Até no Nepal, pacífico e acolhedor, um grupo de desconhecidos atacou a catedral católica da capital, Katmandu, dia 18 de abril passado. A pequena comunidade cristã local não passa de 1% da população do país, de imensa maioria hinduísta e budista. Desde 2009 templos católicos vêm sofrendo ataques, com mortos e feridos, e os cristãos estão apreensivos quanto ao seu futuro no Nepal, que permitiu construir a primeira igreja católica apenas em 1991, depois da promulgação de nova Constituição, que permitiu a liberdade religiosa, mas manteve a restrição à difusão da fé cristã e à conversão de cidadãos ao cristianismo.

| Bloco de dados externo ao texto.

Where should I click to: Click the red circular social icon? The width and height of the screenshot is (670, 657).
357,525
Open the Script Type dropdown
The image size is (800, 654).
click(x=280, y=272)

Quantas atrocidades sofridas pelos cristãos no Iraque e em partes da Síria pela ação do “Estado Islâmico”! Prisões e tortura, escravidão, espoliação dos bens materiais, exploração sexual, expulsão das casas e das cidades, profanação e destruição de igrejas, decapitações, humilhações sem fim…

Na China, a liberdade religiosa está longe de ser uma realidade. Além das expressas restrições a esse direito humano, também continuam as prisões e a repressão contra lideranças católicas.

Toda forma de perseguição religiosa é contrária aos direitos humanos e fere a dignidade da pessoa, pois a atinge no que há de mais sagrado e dignificante: sua liberdade de consciência e a fé religiosa. Os cristãos sabem que sua fé e suas convicções religiosas podem acarretar discriminação, repressão, perseguição e até martírio. Mesmo assim, essas práticas são altamente injustas e causam imenso sofrimento, que lhes deveria ser poupado, pois são cidadãos como os demais e os Estados deveriam protegê-los, assegurando-lhes os direitos básicos e o respeito à sua dignidade e integridade.

Neste último 6 de agosto, a organização Ajuda à Igreja que Sofre promoveu o Dia Internacional de Oração pelos Cristãos Perseguidos em todo o mundo. A entidade teve início na Alemanha após a 2.ª Guerra Mundial, com a finalidade de promover ajuda e socorro à Igreja perseguida pelos regimes totalitários da época. Mais recentemente, foi reconhecida pela Santa Sé como Fundação Pontifícia e está presente em vários países, entre eles o Brasil.

Sua missão consiste em acompanhar as várias formas de repressão da liberdade religiosa, a discriminação e a perseguição sofridas pelos cristãos. Além disso, a entidade promove a informação sobre esses fatos. Graças aos seus relatórios anuais sobre o desrespeito à liberdade religiosa no mundo, muitas atrocidades chegam à opinião pública.

Com as doações recolhidas pela fundação muitos cristãos perseguidos recebem ajuda. Um grupo significativo de cristãos iraquianos foi ajudado a retornar à planície de Nínive, de onde eles haviam sido enxotados pelo “Estado Islâmico”. Foi necessário ajudá-los a reconstruir suas casas, escolas, igrejas e conventos. Tudo havia sido destruído.

Graças a uma enorme ação solidária, promovida pela fundação, a vida e a esperança renascem.